What Motivates Suicide Bombers? It might not be what you think.

What Motivates Suicide Bombers? It might not be what you think. October 15, 2012

What motivates someone to become a suicide bomber? Irrational religious fanaticism? Sometimes. A desire to see a global caliphate combined with animosity towards a western society which has colonized and abused Muslim lands? Sure.

But sometimes they are motived by a quite rational and honorable desire to protect their mothers and sisters from rape and abuse by white men.

In this article at Foreign Policy, Hussain Nadim, “a faculty member at the Department of Government and Public Policy at National University of Science and Technology,” describes what he discovered about the motives of three young Pakistani boys who had been arrested for plotting a suicide attack:

The militants have also been able to successfully invoke fear amongst young children by repeatedly showing them rape videos, and telling them how their mothers and sisters will be treated by the “white men.” And it was out of this fear of losing their mothers and sisters that the boys I interviewed agreed to become suicide bombers.  In their minds, they were out to sacrifice themselves to protect their loved ones, but little did they know of the reality that rest of the world was viewing on TV.

Aside from their brutal brainwashing, Nadim believes that their isolation from the outside world made them perfect targets for recruitment. Consider this for a moment.

Image Credit: U.S. Army Alaska via Flickr (CC BY 2.0).

You’ve grown up in a very small village with only one TV and a radio which is controlled by jihadists who tell you that the white man, the westerner, America is a destructive force of evil bent on destroying your family and your way of life. You have essentially no knowledge of 9/11, the War on Terror, the reasons for the US invasion of Afganistan, etc. The only school you have access to is a religious school run by Muslims who likewise drill this ideology into you. Then one day, drones fly over your village and blow up houses and people, apparently looking for the militants in your area.

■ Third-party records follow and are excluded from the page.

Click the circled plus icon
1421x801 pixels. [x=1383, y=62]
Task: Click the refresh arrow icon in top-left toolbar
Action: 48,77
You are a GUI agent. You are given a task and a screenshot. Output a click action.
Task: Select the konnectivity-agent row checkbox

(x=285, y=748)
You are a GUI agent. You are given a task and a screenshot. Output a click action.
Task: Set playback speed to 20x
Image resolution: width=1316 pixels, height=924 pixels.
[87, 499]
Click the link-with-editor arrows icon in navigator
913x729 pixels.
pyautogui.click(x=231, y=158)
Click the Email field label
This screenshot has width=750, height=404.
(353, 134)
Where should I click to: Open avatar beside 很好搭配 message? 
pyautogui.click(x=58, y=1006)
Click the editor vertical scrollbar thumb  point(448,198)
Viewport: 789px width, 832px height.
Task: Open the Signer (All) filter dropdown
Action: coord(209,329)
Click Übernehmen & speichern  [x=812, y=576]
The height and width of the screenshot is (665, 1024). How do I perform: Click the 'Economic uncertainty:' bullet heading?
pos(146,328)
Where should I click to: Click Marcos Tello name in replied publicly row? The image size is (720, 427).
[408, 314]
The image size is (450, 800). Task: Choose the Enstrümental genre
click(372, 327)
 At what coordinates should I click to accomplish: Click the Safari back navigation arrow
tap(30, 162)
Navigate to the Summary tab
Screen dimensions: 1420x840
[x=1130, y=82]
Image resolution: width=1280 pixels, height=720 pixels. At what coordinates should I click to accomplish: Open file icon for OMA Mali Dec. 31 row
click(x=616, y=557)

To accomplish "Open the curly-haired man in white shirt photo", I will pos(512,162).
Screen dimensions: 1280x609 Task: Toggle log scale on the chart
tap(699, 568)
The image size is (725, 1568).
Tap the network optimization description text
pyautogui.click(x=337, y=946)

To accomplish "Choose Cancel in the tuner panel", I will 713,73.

Then these militants kidnap you, force you to watch videos of these people raping and abusing women until you cannot sleep without thinking of these horrific scenes, and they tell you that you have a chance to stop them from doing this to your family, if you will sacrifice yourself. What kind of red-blooded young man would cower from the opportunity to sacrifice himself to save his mother from rape (sorry for the patriarchalism)? So, you agree to become a suicide bomber, cross the boarder into Afganistan, and pay the ultimate price to defend your people from tyranny.

Meanwhile, on the other side of the world, we skim over a headline on HufPo which reads “Suicide bombers kill five US soliders in Afganistan.”

My point is threefold:

1. We live in an absurd world were a Pakistani can bravely commit himself for fighting for justice, completely unaware of the larger conflict, with no real conception of the lives he will affect across the world. Moments after his death, his existence is recognized for the first and last time across the world through AP and Reuters. And we–having no real conception of the lives that affected him across the world–grow more callus to the war on terror and more convinced that Muslims simply can’t be reasoned with.

2. Although I think it would be a mistake to take this one interview–or even worse, my fictional alternative–as proof that suicide bombers are not driven by radical Islam, it is a very important and healthy reminder of the unintended consequences of our foreign policies and of the incredible complexity of global warfare. Do we really know who our enemy is?

3. The War on Terror is to a large degree a PR campaign, and the failure to recognize this will only provide fresh recruits for our enemies and more lives lost. This is one of my greatest concerns with a Romney presidency. Many (but by no means all–thank God [literally] for the libertarians) conservative critics of Obama’s foreign policy have made the argument that the most important thing is to not look soft–and so an apology for burning a Quran, for example, is condemned. Some want us to cut foreign aid to countries where rioting over the Mohammed YouTube video took place (See the ACLJ). They object to our government stopping military training classes which depict Muslims as fundamentally at war with non-Muslims (see the Thomas More Law Center).

For these three kids in Pakistan we completely lost the PR war because the jihadists’ propaganda was better than our message.

Here’s another example. Right after the embassy protests in Cario broke the news, I read through the Twitter feed from the Cario embassy. You can see the person in charge of the account responding to accusations from Muslims that this video is really just another instance of systematic America abuse of Muslims:

Part of what we’re combating is a huge misinformation campaign focused on making us appear to be evil oppressors. And so, there’s little doubt in my mind that many of the people rioting over that video were under the impression that the US Government approved of its content. My fear is that when we hear of reports of Middle East violence like what happend on 9/11/2012 we think in one of two ways:

1. These people are savages who cannot be reasoned with–so we’d better bomb them into rationality.

Or

2. They have made a conscious and rational decision to hate us, so we must respond in kind or be perceived as weak.

When in reality it’s quite possible that they have very little idea of who we actually are, why we are fighting in their country, how we defend the rights of Muslims in our country, etc. So, next time there’s a massive riot in the Middle East against the US, or you read of some suicide bombing, remember, you probably don’t know why that person chose to attack us. Of course, ignorance never excuses violence–but then again, violence never excuses ignorance, either.